> MATERIAL PROVIDED
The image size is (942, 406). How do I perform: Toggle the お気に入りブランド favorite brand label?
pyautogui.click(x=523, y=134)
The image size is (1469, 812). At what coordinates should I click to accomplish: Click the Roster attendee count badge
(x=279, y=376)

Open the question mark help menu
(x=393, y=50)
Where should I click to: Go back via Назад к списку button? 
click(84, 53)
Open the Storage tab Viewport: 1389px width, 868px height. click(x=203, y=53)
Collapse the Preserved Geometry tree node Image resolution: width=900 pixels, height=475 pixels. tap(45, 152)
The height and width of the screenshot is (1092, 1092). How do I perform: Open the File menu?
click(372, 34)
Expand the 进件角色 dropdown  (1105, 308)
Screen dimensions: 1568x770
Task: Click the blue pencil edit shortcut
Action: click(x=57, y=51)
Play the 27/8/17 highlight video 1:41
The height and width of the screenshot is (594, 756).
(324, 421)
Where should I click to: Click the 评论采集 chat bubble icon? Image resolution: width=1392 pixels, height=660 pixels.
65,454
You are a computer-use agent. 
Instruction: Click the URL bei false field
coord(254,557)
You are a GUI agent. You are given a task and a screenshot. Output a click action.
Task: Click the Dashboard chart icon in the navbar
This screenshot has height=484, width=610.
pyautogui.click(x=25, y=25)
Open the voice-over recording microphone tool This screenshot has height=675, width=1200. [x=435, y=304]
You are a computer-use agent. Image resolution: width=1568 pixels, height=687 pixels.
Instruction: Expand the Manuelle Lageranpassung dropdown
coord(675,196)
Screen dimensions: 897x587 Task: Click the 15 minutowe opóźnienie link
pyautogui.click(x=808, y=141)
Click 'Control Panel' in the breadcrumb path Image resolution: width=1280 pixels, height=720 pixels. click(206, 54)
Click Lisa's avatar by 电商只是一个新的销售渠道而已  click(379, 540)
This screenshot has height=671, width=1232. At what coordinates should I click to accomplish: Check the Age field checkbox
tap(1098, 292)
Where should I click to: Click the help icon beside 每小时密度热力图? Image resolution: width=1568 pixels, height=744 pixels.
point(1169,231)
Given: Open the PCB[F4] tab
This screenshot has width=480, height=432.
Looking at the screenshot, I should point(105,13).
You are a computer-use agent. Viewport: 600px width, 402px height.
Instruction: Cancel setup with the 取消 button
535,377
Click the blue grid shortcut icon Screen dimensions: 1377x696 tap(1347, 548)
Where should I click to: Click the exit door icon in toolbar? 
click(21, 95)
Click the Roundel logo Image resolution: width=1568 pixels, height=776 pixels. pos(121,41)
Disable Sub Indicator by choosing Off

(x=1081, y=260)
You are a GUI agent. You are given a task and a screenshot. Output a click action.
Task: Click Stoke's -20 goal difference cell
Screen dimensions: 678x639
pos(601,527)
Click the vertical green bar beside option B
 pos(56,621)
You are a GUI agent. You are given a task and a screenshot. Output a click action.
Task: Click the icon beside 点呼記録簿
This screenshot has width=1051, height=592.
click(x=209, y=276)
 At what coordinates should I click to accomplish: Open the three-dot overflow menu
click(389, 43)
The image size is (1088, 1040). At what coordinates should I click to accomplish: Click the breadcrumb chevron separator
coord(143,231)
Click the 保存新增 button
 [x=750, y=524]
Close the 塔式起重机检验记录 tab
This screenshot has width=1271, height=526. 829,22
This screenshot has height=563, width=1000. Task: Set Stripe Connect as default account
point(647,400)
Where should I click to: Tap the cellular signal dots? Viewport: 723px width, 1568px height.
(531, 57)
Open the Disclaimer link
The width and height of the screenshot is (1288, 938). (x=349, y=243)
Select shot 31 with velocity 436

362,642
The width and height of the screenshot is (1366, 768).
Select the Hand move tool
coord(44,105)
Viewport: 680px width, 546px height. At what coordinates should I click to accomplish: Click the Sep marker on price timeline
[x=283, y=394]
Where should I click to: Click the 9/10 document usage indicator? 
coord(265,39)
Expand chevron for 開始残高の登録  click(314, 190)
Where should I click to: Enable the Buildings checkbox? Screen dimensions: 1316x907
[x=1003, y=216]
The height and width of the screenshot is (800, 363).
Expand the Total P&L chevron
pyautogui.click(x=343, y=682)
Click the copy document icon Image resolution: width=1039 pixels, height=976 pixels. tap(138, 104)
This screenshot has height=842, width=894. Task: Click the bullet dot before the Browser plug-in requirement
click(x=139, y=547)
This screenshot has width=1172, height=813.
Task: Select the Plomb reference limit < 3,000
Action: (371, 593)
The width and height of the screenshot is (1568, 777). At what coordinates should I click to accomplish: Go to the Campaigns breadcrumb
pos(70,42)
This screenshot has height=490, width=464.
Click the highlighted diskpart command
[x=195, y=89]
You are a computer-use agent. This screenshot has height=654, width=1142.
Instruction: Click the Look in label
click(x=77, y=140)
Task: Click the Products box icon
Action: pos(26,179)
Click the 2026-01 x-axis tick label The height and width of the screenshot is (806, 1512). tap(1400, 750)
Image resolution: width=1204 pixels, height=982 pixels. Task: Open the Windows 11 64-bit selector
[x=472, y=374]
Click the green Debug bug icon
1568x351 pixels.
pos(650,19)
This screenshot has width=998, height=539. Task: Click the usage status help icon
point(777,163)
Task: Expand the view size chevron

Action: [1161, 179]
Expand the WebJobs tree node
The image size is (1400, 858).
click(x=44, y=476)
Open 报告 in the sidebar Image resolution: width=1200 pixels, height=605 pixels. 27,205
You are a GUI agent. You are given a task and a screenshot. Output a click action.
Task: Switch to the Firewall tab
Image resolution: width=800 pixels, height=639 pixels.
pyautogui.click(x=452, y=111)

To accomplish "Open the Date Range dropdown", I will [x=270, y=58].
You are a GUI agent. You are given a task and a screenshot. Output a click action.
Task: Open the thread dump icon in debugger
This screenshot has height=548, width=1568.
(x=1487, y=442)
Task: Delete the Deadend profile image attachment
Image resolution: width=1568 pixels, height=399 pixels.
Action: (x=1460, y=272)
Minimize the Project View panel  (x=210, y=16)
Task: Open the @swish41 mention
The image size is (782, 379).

> GIVEN REQUEST
Please repeat, word for word, the stretch from the very first line through the line containing "coord(675,196)", with both of those lines included.

> ANSWER FOR THE TASK
The image size is (942, 406). How do I perform: Toggle the お気に入りブランド favorite brand label?
pyautogui.click(x=523, y=134)
The image size is (1469, 812). At what coordinates should I click to accomplish: Click the Roster attendee count badge
(x=279, y=376)

Open the question mark help menu
(x=393, y=50)
Where should I click to: Go back via Назад к списку button? 
click(84, 53)
Open the Storage tab Viewport: 1389px width, 868px height. click(x=203, y=53)
Collapse the Preserved Geometry tree node Image resolution: width=900 pixels, height=475 pixels. tap(45, 152)
The height and width of the screenshot is (1092, 1092). How do I perform: Open the File menu?
click(372, 34)
Expand the 进件角色 dropdown  (1105, 308)
Screen dimensions: 1568x770
Task: Click the blue pencil edit shortcut
Action: click(x=57, y=51)
Play the 27/8/17 highlight video 1:41
The height and width of the screenshot is (594, 756).
(324, 421)
Where should I click to: Click the 评论采集 chat bubble icon? Image resolution: width=1392 pixels, height=660 pixels.
65,454
You are a computer-use agent. 
Instruction: Click the URL bei false field
coord(254,557)
You are a GUI agent. You are given a task and a screenshot. Output a click action.
Task: Click the Dashboard chart icon in the navbar
This screenshot has height=484, width=610.
pyautogui.click(x=25, y=25)
Open the voice-over recording microphone tool This screenshot has height=675, width=1200. [x=435, y=304]
You are a computer-use agent. Image resolution: width=1568 pixels, height=687 pixels.
Instruction: Expand the Manuelle Lageranpassung dropdown
coord(675,196)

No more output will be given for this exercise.